Diffusive mass flux according to Fick's law. More...
#include <dumux/flux/fickslaw_fwd.hh>
#include <dumux/flux/cctpfa/fickslaw.hh>
#include <dumux/flux/ccmpfa/fickslaw.hh>
#include <dumux/flux/box/fickslaw.hh>
#include <dumux/flux/staggered/freeflow/fickslaw.hh>
Go to the source code of this file.
Fick's law describes the diffusive flux of mass as proportional to it's concentration gradient in a given phase, caused by the Brownian molecular motion.

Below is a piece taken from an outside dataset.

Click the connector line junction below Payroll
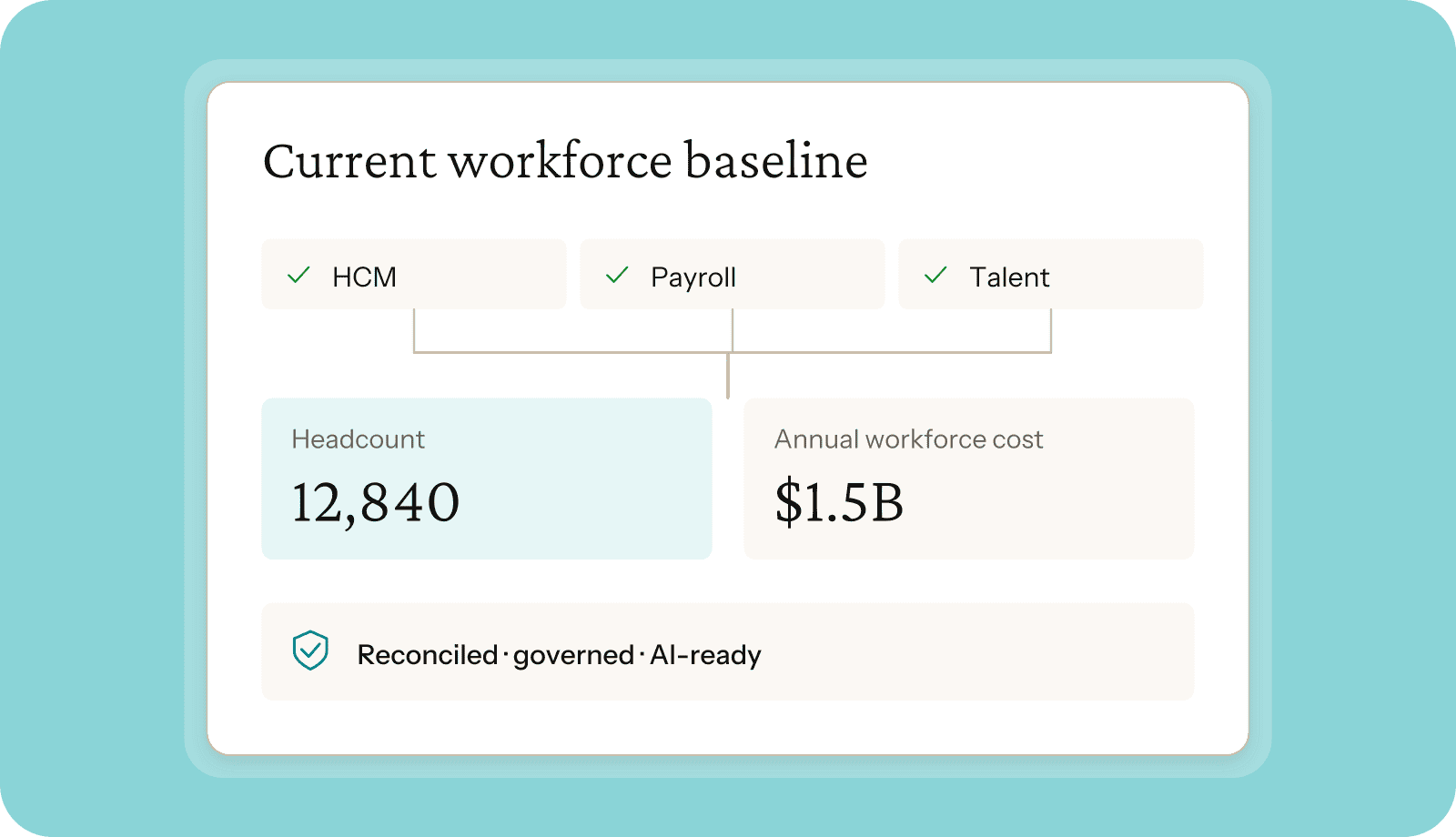 click(732, 353)
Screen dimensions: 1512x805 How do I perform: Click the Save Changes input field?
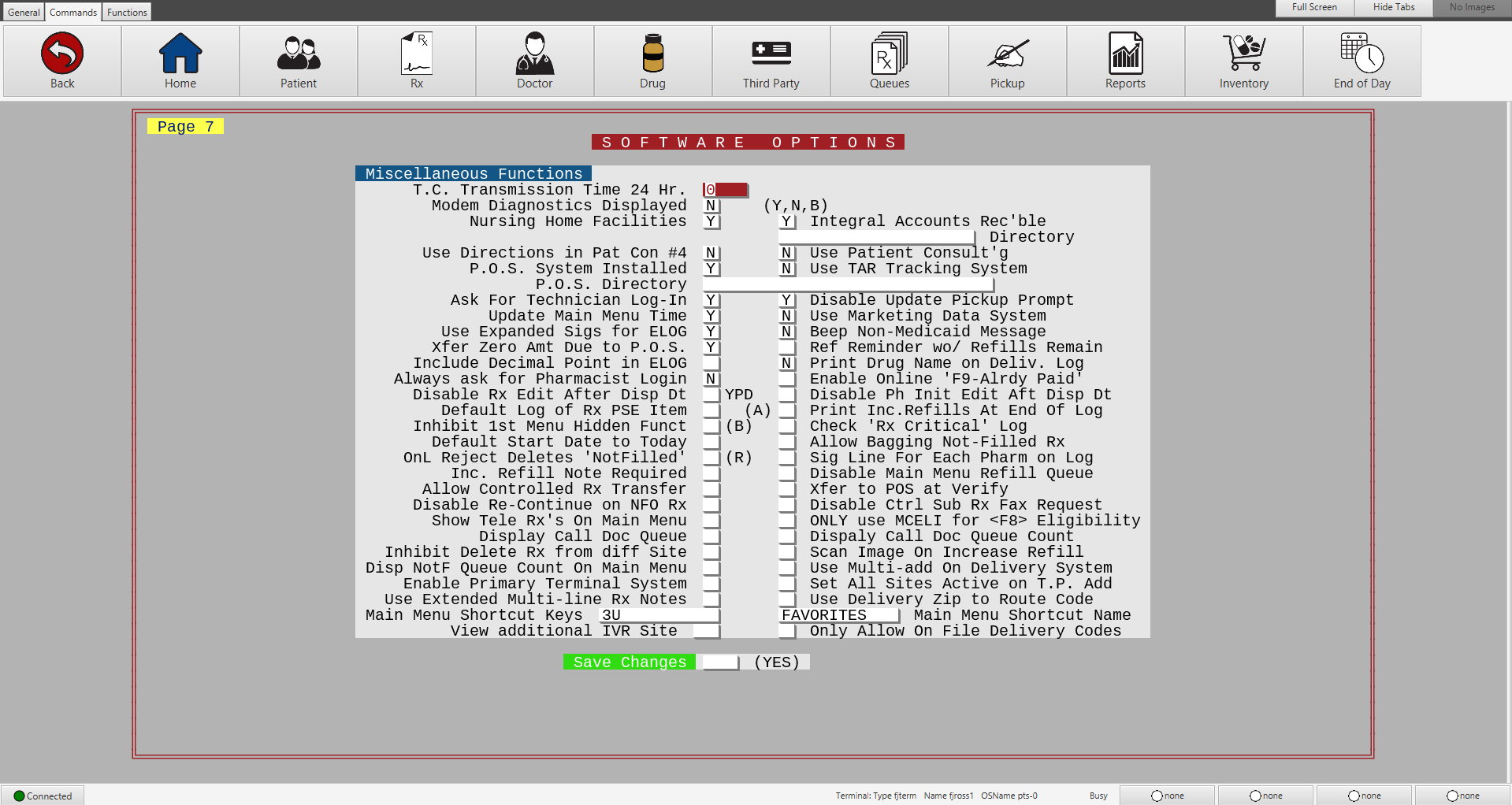click(720, 662)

For a single phase system, the proportionality constant is the molecular diffusion coefficient \( D_m \).
\[ \mathbf{j}_{d} = - \varrho D_m \nabla X \]
Extending this to multi-phase, multi-component systems, Fick's law can be expressed as follows:
\[ \mathbf{j}_{d,\alpha}^\kappa = - \varrho_\alpha D_\alpha^\kappa \nabla X_\alpha^\kappa \]
Here \(D_\alpha^\kappa\) is the molecular diffusion coefficient of component \(\kappa\) in phase \(\alpha\).
In a porous medium, the actual path lines are tortuous due to the impact of the solid matrix. The tortuosity and the impact of the presence of multiple phases is accounted by using an effective diffusion coefficient \(D_{pm,\alpha}^\kappa\).
The effective diffusion coefficient is then a function of tortuosity \(\tau\), porosity \(\phi\), saturation \(S\) and the molecular diffusion coefficient \(D_{m}\) ( \(D_{pm,\alpha}^\kappa=f(\tau,\phi,S_\alpha,D_m)\)).
Models to describe those effects are for example Millington-Quirk [55] or Constant-Tortuosity [19], [13].